The album opens with the title track, setting the tone for the album with a happy optimism that was so present in the 60’s, a sentiment reinforced by track two, ‘You Bring the Summer.’ The latter is classic Monkees, a simple theme with simple melodies, but presented in such a way that you can’t help but smile. Micky Dolenz does well to hide his age with some impressive vocals, and it is clear that Jones’ death has not made the band lose any of its charm, an impressive feat considering his big personality. ‘Good Times’ carries on largely in the same vein, an effective guitar solo in ‘Our Own World’ and varied instrument use in ‘Gotta Give it Time’ holding the attention, until track 6, ‘Me and Magdelena,’ offers a slower, more heartfelt contrast to the upbeat offering thus far. Michael Nesmith delivers a vocal performance rivaling the efforts of Dolenz, and makes for one of the album’s highlights.
Another such highlight is the addition of a posthumous song credit for Davy Jones, entitled ‘Love to Love.’ Written by Neil Diamond, its guitar solo and of course Jones’ vocals make it particularly noteworthy, while the Noel Gallagher/Paul Weller penned ‘Birth of An Accidental Hipster’ presents a more modern spin on The Monkees’ 60’s infused tracks. A surprisingly serious ballad, penultimate track ‘I Know What I Know’ could be interpreted as a sombre reference to Jones (“Alone I am, a world apart”), while the final song is a last hurrah for the genre and period the band are synonymous with, complete with an intro reminiscent of The Beatles’ ‘Sgt. Pepper’.

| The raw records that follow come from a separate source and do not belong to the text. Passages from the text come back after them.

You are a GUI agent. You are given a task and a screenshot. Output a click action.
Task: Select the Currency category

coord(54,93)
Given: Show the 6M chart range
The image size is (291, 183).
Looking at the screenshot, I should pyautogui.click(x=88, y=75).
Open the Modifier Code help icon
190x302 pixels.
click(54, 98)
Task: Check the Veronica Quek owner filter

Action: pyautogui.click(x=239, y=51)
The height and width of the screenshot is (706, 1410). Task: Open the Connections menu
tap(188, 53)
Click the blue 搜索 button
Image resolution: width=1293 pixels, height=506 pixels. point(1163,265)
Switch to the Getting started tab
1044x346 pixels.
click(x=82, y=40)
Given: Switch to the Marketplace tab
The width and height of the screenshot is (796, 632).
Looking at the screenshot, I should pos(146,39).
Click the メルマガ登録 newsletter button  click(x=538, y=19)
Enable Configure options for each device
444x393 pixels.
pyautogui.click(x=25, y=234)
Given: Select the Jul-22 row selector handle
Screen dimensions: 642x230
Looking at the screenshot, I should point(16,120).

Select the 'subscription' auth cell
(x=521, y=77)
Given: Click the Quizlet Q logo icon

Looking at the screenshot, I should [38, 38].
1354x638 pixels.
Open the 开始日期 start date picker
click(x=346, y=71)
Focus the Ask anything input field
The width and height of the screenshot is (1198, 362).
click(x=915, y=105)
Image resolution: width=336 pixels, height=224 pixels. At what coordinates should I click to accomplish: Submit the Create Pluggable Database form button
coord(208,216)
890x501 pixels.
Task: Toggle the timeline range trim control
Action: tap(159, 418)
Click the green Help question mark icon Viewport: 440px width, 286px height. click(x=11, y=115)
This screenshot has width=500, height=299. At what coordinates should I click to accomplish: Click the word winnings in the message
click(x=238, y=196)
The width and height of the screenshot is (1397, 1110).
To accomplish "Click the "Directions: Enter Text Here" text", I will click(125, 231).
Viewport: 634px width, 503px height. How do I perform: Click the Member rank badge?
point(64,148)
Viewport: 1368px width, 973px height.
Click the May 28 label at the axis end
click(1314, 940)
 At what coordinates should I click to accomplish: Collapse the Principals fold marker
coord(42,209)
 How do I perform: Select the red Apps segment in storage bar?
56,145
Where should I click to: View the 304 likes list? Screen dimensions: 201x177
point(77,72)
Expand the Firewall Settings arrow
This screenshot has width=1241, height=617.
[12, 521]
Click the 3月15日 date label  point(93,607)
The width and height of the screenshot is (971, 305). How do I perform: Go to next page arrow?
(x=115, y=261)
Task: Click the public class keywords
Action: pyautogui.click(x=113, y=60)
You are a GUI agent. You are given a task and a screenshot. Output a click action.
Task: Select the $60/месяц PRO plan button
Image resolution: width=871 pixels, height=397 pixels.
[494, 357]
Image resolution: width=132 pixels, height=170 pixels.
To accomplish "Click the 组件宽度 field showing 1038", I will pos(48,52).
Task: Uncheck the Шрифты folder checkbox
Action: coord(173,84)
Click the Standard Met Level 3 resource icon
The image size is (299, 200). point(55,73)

Overall, The Monkees deliver with their first album in two decades, and bid farewell in their first outing since the death of Davy Jones. ‘Good Times’ borrows heavily from the roots of the band, but the addition of some modern songwriters make for some surprisingly fresh listening at times. Ultimately though, this is a musical celebration, an album about what made the music of the 60’s, and indeed The Monkees, so iconic. They have proved that true musicianship never lessens with age, and reminded us that in a year where the stars of old are fading, some still aren’t quite done.
‘Good Times’ is out now via Rhino Entertainment.